Lacking any sense of proportion: Michael Eisen pushes back on The New York 
Times’ “dark side of open access” article
<http://wp.me/p20y83-J0>

On Sunday, April 7, 2013, The New York Times ran a front page article written 
by Gina Kolata entitled, “Scientific Articles Accepted (Personal Checks, Too),” 
which exposed “a world of pseudo-academia [running parallel with legitimate 
scientific and scholarly communication], complete with prestigiously titled 
conferences and journals that sponsor them.”
 
…
 
The article quotes several scholars, who as a result of their personal 
experience have come to call this parallel world the “Wild West,” or the “dark 
side of open access.” The article also refers to the work of research librarian 
Jeffrey Beall, who tracks what he calls “predatory open access journals,” 
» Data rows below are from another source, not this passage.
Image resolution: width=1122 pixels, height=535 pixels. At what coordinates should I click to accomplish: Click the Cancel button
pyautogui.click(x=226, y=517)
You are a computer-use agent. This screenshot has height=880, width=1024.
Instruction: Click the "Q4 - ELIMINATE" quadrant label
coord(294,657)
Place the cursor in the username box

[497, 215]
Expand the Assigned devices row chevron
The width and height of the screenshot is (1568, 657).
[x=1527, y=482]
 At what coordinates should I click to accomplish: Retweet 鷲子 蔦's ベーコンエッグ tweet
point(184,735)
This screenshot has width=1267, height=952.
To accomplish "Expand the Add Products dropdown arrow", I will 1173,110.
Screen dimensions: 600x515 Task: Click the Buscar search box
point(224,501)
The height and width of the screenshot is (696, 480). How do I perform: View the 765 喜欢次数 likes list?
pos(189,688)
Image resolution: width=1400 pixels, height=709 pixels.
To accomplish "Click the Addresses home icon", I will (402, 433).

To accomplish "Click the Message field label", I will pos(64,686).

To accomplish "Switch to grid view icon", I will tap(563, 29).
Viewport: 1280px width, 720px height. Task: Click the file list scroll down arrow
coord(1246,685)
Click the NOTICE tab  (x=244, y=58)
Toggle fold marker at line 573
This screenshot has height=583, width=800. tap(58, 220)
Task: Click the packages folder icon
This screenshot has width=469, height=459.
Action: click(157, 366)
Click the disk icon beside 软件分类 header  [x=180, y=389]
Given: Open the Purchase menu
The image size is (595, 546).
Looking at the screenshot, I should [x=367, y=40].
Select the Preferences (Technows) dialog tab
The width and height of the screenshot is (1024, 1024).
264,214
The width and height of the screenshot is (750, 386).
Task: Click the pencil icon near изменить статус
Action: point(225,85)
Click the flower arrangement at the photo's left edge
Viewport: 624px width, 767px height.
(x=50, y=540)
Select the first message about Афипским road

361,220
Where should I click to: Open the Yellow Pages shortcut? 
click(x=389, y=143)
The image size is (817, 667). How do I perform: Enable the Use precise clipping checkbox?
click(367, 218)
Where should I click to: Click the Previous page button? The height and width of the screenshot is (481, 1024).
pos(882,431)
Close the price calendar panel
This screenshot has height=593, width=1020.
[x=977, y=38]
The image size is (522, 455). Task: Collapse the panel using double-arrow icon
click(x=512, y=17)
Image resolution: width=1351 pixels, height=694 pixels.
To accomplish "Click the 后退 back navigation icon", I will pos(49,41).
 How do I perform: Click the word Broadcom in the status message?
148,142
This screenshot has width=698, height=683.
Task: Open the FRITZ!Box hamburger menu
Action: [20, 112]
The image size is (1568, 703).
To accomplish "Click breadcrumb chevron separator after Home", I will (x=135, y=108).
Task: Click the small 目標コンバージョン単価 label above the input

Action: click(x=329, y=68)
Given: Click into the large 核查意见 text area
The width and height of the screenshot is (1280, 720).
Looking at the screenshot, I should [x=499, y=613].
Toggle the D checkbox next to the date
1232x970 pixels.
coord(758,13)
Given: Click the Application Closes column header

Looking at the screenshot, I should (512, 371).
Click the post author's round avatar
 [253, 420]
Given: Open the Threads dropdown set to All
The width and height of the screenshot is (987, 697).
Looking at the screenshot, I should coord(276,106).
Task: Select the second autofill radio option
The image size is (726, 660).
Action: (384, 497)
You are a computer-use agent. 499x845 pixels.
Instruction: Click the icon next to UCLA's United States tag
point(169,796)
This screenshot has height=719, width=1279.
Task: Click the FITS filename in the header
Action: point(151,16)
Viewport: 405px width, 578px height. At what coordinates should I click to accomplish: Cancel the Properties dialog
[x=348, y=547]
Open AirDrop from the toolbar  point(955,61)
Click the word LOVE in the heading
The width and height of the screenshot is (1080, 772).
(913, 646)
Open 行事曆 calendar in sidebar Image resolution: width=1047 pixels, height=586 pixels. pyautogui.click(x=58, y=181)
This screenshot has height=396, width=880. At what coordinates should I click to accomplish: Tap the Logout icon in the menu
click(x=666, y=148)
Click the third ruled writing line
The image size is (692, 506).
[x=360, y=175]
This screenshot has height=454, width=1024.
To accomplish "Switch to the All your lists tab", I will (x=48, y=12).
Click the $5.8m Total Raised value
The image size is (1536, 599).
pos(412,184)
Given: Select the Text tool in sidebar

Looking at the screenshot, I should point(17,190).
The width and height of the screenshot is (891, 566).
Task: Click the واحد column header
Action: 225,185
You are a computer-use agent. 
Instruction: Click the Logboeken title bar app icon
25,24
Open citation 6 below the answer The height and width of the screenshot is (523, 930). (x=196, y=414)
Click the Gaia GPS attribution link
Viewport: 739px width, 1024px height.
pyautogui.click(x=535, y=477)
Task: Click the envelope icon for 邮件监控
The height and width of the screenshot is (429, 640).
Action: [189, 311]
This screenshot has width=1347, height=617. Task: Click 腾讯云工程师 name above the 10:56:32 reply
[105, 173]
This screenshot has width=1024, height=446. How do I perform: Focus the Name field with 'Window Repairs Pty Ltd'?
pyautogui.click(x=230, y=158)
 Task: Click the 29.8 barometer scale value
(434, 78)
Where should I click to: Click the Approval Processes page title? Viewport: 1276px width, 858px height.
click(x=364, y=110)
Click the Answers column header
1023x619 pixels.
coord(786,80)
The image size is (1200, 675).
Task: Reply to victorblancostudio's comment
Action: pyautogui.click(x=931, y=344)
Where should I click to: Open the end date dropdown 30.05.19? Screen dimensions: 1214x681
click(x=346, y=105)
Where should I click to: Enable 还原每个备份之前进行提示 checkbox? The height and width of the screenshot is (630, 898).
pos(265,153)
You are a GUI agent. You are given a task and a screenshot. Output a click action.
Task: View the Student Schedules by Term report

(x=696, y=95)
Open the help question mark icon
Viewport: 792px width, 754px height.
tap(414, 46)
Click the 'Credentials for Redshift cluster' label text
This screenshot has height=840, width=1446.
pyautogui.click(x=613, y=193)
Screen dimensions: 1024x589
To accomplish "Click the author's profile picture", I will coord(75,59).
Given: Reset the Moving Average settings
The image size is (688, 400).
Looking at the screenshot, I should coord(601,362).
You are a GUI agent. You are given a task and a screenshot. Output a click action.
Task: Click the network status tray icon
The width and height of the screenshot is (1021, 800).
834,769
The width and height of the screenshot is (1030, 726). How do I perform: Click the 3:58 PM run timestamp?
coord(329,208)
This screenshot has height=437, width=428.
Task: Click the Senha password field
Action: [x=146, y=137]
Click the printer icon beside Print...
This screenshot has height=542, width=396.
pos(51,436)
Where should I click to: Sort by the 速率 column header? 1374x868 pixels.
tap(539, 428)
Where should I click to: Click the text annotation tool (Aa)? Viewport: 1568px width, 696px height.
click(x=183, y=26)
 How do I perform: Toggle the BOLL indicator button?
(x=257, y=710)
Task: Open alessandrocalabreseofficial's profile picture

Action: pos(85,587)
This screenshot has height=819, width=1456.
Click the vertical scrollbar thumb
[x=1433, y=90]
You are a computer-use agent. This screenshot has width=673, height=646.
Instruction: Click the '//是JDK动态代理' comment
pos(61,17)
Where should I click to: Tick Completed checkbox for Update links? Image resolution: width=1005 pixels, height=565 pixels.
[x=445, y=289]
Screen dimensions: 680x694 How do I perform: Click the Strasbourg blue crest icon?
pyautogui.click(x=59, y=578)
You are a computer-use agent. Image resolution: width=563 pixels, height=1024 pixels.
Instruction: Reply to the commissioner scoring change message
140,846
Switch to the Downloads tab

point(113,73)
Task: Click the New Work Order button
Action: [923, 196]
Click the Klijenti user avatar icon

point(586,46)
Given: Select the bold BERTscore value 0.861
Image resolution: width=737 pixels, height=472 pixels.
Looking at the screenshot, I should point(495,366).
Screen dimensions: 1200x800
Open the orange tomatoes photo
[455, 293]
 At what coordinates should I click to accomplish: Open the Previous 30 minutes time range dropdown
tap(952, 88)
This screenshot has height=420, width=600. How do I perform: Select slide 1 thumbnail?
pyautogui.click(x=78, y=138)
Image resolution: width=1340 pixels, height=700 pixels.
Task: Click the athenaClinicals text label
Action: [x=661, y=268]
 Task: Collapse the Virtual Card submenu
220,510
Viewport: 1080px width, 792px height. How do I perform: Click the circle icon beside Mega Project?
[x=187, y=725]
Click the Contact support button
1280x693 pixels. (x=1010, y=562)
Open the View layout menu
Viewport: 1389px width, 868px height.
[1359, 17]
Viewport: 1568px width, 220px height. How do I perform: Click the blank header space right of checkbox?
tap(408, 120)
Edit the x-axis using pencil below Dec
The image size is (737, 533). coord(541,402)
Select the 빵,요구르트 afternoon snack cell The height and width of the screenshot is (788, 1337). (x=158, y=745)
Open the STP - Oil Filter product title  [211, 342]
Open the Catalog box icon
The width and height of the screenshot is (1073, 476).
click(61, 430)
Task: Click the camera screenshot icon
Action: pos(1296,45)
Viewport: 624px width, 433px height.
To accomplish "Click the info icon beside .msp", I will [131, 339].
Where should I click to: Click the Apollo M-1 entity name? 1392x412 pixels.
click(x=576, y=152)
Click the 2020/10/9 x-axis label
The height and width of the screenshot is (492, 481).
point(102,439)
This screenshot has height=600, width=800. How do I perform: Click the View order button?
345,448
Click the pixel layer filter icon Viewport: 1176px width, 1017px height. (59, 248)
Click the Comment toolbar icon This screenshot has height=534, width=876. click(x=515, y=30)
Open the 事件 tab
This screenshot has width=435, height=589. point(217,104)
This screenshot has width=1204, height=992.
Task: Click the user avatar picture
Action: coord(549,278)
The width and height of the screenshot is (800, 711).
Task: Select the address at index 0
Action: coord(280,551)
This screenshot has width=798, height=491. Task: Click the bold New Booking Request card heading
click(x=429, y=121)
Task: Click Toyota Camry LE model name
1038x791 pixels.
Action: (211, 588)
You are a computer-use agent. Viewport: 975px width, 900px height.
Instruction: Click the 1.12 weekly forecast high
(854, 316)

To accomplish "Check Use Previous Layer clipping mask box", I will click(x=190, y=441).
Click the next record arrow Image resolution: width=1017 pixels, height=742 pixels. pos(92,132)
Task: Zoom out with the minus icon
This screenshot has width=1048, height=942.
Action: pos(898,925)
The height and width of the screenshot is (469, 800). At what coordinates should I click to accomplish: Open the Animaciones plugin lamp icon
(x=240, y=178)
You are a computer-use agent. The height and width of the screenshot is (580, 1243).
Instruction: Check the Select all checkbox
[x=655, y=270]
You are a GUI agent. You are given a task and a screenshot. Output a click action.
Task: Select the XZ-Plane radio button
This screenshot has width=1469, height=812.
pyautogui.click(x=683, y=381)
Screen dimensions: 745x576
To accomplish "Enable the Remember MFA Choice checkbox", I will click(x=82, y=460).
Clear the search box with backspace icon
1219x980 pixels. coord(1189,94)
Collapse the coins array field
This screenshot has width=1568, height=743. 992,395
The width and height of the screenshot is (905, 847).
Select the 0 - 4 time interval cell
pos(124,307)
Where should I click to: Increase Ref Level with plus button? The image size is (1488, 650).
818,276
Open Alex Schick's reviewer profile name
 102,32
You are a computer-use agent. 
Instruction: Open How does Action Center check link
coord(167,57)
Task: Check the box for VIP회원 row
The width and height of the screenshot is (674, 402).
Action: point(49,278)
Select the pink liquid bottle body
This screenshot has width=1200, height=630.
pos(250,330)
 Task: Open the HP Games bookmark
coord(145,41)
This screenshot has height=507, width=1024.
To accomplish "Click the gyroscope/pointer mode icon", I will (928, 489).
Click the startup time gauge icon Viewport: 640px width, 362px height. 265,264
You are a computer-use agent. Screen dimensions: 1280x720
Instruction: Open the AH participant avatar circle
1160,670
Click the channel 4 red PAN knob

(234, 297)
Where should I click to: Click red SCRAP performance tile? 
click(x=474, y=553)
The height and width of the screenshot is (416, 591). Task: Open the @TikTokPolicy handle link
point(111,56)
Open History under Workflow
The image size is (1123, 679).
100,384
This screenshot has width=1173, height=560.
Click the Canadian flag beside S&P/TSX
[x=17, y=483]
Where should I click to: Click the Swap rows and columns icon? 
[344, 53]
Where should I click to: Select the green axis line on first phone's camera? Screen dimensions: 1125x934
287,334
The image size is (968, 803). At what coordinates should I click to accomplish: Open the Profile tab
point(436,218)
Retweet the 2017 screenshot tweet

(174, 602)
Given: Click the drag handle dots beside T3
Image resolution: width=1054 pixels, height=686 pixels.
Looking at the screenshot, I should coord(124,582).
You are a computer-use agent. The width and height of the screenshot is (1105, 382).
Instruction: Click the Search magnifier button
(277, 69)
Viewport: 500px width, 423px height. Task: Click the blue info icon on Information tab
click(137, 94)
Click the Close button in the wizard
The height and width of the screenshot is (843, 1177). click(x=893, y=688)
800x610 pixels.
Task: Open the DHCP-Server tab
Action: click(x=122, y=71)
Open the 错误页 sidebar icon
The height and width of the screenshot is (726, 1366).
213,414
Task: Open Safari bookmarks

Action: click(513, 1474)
estimating “that there are as many as 4,000 predatory journals today, at least 
25 percent of the total number of open-access journals.”
 
The article is highlighting a real problem. But after acknowledging (barely, in 
passing) that “open access got its start about a decade ago and quickly won 
widespread acclaim with the advent of well-regarded, peer-reviewed journals 
like those published by the Public Library of Science,” the clear message is 
that scholars today ought to be skeptical and suspicious about open access. 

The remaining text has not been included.